In such circumstances, it simply becomes impossible for certain things to be done. Whether that’s a major cross-country journey, a trip to the shops, the ability to get to work or school, or to honour other appointments, safety and logistical concerns mean that these things cannot go ahead. And thus, apologies must be made, postponements or cancellations, and alternative plans conjured.
We’ve had some very insightful chats, we three snowbound in Suffolk, about the psychology of Not Being Able To Get There. At what point does the onus on you to overcome the odds fall away because of actual danger or physical impossibility? How guilty should you feel if you can’t make it to that meeting? How much responsibility should you bear for meteorological uncertainty?
The simple answer is usually: none. Since most of us can’t control the weather (and indeed even when Robert Vaughn managed it in Superman III, it didn’t end terribly well for him), we are also not in control of its impact. We don’t have personal gritters, or ways of clearing the train tracks in time; nor indeed do most of us enjoy access to personal helicopters or rocket packs to get us to our destinations another way. Sometimes, we just can’t get there.
But it’s easy to feel – whether freelance or full-time employed – that actually it is your responsibility. That somehow, Shackleton-like, you should be marching across fields with snow-shoes strapped to your feet, or negotiating icy pavements with crampons and ski poles. We have a nasty habit of taking the blame for things which we can’t, in any way, control ourselves. And of course this doesn’t have to take the form of anything as extreme as a national snow day. It might just be that your train is delayed, or you have a flat tyre.

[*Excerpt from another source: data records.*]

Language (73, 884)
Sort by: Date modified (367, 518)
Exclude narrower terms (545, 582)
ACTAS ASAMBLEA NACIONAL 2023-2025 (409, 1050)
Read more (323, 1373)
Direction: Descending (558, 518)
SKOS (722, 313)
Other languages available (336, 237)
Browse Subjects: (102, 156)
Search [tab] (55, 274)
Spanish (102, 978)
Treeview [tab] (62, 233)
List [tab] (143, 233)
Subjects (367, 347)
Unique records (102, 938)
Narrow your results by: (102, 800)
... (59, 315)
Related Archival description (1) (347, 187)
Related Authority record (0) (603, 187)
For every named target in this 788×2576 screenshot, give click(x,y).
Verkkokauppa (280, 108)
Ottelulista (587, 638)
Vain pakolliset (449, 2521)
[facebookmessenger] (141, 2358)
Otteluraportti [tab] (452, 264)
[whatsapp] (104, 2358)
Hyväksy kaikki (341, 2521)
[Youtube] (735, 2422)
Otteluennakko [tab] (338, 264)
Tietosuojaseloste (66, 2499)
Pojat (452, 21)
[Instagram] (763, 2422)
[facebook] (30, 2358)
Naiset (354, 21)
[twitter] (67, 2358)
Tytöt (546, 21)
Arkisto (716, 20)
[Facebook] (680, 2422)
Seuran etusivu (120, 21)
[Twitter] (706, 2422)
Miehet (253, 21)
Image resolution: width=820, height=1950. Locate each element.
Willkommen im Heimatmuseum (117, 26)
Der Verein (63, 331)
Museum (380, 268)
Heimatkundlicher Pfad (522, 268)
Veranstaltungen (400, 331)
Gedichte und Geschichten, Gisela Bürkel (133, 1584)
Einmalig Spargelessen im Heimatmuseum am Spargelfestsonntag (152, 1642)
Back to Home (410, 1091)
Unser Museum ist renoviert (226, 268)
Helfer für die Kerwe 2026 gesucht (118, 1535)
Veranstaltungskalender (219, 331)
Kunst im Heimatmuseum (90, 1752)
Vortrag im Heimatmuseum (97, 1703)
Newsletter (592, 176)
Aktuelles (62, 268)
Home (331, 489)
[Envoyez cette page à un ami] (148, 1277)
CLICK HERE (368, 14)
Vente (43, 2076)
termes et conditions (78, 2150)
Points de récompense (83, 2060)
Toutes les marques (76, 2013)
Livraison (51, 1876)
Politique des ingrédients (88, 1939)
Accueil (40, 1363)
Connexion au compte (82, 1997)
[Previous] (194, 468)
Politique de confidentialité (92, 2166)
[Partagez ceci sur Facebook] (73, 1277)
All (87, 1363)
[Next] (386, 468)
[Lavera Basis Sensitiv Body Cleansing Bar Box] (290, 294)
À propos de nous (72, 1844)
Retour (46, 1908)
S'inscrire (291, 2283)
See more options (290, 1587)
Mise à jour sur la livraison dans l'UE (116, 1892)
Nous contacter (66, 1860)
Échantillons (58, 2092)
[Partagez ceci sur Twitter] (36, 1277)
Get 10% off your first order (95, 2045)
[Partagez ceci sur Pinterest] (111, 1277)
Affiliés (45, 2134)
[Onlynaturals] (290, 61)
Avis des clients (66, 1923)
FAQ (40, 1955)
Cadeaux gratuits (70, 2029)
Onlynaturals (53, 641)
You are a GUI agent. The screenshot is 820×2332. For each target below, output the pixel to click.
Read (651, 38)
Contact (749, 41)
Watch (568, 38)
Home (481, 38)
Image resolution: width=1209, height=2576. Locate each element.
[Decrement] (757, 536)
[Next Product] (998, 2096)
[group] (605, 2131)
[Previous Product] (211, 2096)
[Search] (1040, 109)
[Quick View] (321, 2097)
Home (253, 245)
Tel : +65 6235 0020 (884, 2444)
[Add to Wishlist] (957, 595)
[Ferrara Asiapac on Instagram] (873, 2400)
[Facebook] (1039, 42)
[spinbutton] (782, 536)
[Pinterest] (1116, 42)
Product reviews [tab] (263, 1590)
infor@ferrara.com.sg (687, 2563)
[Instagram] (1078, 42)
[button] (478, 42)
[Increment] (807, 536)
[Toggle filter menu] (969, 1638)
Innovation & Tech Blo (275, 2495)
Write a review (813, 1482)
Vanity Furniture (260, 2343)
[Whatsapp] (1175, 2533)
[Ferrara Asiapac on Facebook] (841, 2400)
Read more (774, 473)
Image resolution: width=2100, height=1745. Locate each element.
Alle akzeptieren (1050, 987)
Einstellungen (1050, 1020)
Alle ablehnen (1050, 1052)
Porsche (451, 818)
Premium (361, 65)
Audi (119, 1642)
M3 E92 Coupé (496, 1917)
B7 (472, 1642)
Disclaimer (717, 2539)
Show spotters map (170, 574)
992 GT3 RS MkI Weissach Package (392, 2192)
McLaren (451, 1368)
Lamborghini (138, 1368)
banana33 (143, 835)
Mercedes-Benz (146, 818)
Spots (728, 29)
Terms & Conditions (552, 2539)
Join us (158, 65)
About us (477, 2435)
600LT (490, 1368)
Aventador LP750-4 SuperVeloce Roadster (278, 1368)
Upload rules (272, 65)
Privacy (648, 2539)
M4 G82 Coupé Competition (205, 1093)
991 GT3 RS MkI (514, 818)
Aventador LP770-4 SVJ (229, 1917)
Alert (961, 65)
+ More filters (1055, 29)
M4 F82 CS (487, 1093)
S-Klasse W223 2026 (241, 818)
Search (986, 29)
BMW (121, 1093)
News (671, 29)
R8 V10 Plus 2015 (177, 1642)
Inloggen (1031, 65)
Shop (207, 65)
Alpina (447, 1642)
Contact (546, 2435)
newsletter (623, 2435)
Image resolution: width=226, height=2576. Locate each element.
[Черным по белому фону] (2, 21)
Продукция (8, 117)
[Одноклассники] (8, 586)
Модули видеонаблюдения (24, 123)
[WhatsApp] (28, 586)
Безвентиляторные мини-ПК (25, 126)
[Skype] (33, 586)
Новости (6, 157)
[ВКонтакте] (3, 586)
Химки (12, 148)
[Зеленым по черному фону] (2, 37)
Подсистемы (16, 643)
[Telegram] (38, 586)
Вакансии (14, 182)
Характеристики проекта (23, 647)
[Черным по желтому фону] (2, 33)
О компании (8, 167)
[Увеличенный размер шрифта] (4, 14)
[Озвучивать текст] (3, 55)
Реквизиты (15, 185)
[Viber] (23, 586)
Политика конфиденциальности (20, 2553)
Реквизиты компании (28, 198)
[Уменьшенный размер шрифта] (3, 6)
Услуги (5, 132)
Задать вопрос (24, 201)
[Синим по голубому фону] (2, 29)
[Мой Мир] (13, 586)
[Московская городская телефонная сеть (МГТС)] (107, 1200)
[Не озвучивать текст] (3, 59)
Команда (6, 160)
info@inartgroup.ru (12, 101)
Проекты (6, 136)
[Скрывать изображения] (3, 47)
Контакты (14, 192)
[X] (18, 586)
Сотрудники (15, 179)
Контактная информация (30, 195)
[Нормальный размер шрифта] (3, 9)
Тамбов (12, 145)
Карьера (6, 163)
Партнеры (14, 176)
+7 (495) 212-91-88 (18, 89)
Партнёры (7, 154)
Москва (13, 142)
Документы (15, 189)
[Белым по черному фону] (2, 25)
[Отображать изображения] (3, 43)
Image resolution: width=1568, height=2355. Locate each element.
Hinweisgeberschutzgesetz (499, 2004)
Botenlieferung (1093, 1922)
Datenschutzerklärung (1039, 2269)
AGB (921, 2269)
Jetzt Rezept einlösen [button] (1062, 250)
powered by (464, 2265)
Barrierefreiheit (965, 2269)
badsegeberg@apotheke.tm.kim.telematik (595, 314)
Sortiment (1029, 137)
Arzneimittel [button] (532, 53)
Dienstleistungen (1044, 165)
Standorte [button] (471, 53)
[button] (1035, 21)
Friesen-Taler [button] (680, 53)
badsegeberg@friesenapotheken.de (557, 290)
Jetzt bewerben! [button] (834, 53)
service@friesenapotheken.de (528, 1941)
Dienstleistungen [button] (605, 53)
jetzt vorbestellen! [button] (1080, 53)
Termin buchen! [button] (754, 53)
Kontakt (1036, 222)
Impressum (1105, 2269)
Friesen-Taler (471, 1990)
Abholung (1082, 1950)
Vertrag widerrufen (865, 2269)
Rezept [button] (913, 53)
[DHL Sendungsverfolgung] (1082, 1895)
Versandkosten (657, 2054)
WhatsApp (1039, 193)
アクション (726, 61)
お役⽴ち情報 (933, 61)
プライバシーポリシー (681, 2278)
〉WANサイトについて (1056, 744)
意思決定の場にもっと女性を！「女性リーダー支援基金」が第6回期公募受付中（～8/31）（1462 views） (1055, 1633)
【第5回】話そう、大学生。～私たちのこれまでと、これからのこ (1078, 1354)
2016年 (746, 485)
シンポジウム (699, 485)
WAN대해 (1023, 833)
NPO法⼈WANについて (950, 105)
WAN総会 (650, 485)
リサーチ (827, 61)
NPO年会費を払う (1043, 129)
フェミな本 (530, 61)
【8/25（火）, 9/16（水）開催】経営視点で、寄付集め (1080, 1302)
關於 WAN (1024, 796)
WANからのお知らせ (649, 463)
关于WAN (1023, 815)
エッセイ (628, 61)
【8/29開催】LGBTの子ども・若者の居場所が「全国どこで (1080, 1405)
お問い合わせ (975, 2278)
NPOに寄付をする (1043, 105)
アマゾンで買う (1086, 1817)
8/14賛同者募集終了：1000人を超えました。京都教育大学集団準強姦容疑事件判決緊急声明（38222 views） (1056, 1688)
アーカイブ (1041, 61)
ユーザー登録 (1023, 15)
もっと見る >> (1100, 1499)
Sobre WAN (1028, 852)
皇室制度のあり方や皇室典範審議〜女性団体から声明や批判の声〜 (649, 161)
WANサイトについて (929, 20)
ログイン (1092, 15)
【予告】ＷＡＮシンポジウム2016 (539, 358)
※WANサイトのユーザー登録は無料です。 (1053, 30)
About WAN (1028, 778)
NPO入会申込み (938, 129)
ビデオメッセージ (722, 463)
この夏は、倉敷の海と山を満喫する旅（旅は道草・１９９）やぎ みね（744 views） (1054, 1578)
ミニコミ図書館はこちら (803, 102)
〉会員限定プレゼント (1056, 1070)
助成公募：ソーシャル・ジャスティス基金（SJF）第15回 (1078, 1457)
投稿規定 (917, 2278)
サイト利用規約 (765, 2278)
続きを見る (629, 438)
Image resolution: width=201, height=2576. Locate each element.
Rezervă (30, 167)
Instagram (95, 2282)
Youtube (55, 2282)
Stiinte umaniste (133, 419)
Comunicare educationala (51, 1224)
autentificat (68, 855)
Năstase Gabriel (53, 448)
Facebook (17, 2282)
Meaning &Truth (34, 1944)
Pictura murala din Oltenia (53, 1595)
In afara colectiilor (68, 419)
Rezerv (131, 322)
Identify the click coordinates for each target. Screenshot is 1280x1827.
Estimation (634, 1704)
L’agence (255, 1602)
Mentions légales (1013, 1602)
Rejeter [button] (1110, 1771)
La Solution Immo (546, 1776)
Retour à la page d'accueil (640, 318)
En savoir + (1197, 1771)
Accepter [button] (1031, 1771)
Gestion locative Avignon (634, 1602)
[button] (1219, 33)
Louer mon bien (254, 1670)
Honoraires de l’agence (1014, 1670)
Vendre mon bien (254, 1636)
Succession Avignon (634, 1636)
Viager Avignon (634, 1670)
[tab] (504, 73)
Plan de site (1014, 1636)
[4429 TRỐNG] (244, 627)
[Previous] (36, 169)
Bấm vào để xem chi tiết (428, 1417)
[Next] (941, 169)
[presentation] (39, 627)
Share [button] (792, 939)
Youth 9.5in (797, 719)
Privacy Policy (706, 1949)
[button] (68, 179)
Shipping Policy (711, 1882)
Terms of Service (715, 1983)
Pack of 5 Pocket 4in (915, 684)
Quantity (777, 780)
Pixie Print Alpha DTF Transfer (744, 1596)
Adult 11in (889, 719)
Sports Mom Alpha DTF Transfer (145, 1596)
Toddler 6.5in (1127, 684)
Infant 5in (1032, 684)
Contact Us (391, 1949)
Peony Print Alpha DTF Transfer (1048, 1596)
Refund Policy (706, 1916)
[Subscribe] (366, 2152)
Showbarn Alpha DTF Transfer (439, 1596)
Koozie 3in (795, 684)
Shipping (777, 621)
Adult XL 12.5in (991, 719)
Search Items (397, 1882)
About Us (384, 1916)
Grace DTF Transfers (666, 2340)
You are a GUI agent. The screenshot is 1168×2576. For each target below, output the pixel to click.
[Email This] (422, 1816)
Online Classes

I can identify the very occasion on which I realised that actually, such instances were not my fault. I was catching an early morning train across London to get to a class I was due to teach. The sheer pressure on the rail network meant that it was basically impossible to fit on said train after 7.30am, so that was the train I was due to catch, even though the class didn’t start until 11.30am and the journey was less than an hour. When the train arrived at 7.30, it was half the number of carriages that it usually was, so of course, none of us waiting on the platform could get on it. Nor could most of us get onto the next; or the next; or the next. By the time I finally negotiated my way northwards towards King’s Cross and beyond, hours had gone by. The station I was waiting at did not service any other trains going in even vaguely the right direction without my needing to make umpteen complex changes… all of which would have taken me back to meet the half-length original train further up the line. I texted work. I rang the mobile numbers of two colleagues, neither of whom picked up. I spent most of this procedure in a mounting state of panic – here I was, letting the side down and potentially running late and looking lazy and disorganised and… and then I called the organisation’s switchboard. I was told that because I didn’t know the surname of the departmental secretary I needed to speak to that they couldn’t connect me. At this point, I officially ran out of energy to care. I had gone to every possible length I could think of. I was not responsible for the length of the trains, for their continued delays, for the inefficiency of the switchboard. I managed, at last, to get a text response from a colleague who dropped in to tell my students that my 45-minute journey eventually took three and three-quarter hours, and I would be late to class. And I arrived tired, a bit grumpy, but absolutely determined that it was not my fault that I was so late.
Since that ludicrous morning’s journey, I have hung on to the epiphany that sometimes, circumstances utterly beyond our control cause us to change our plans. It’s seldom ideal when this happens, and can be miserable and irritating. But the crucial thing to remember is that sometimes, in the memorable words of Donald Rumsfeld, stuff happens… and there’s not a damn thing you can do about it. And you know what? That’s alright. Enjoy your snow day. You’ll get back to work in the end, don’t you worry.